* [Prompt]: Quote the entries below word for word, from their very first line through the line containing "Looking at the", and omit the pictures.

== Segment start ==

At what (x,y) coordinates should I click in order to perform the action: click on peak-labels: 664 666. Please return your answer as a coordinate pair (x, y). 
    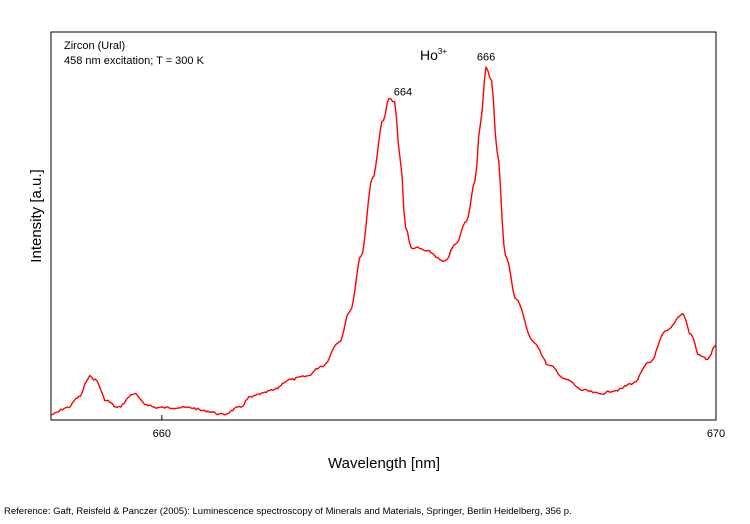
    Looking at the image, I should click on (444, 76).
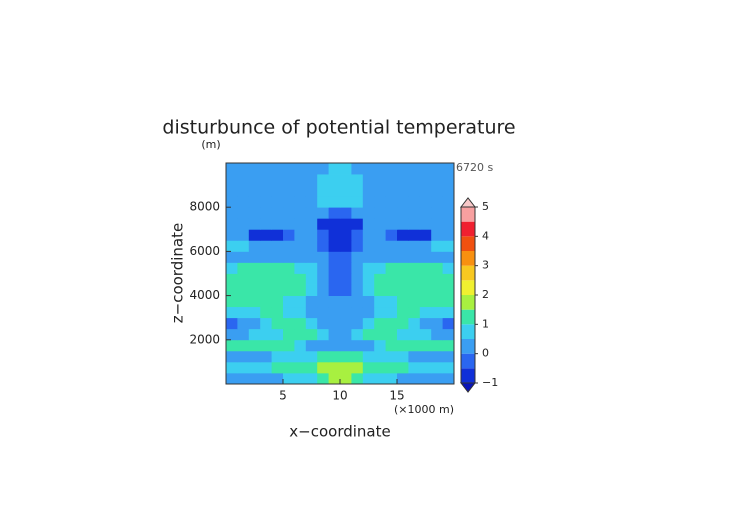 Image resolution: width=752 pixels, height=532 pixels. Describe the element at coordinates (468, 388) in the screenshot. I see `colorbar-under` at that location.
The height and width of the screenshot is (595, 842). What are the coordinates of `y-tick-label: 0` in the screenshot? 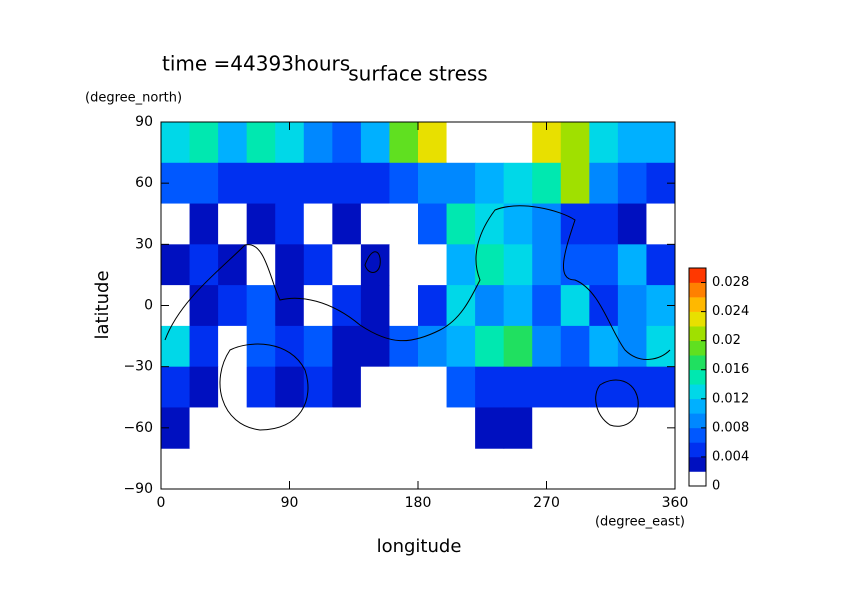 It's located at (148, 306).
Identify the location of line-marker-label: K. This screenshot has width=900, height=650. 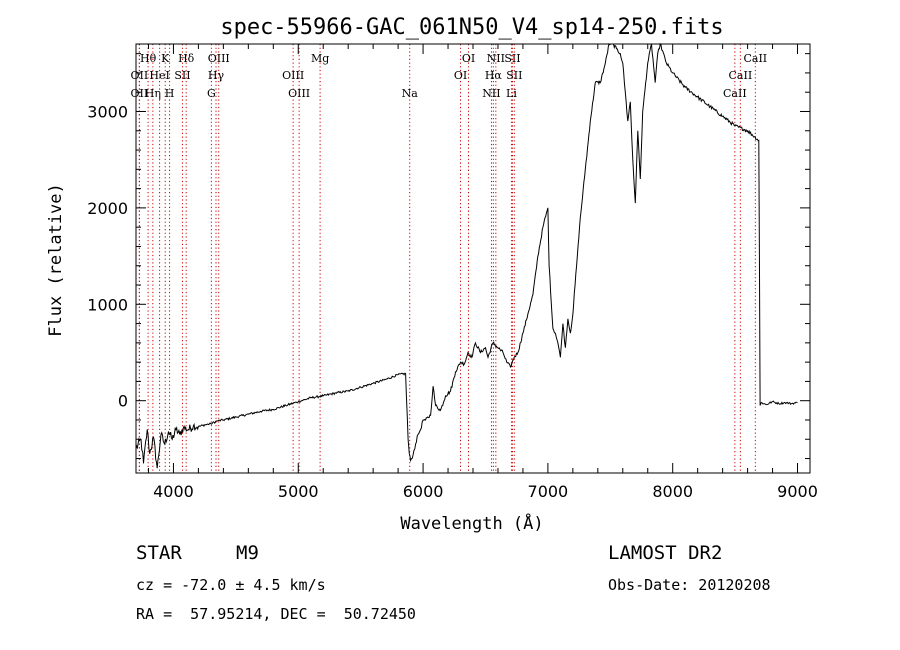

== Segment end ==

* [Written response]:
At what (x,y) coordinates should I click in order to perform the action: click on peak-labels: 664 666. Please return your answer as a coordinate pair (x, y). 
    Looking at the image, I should click on (444, 76).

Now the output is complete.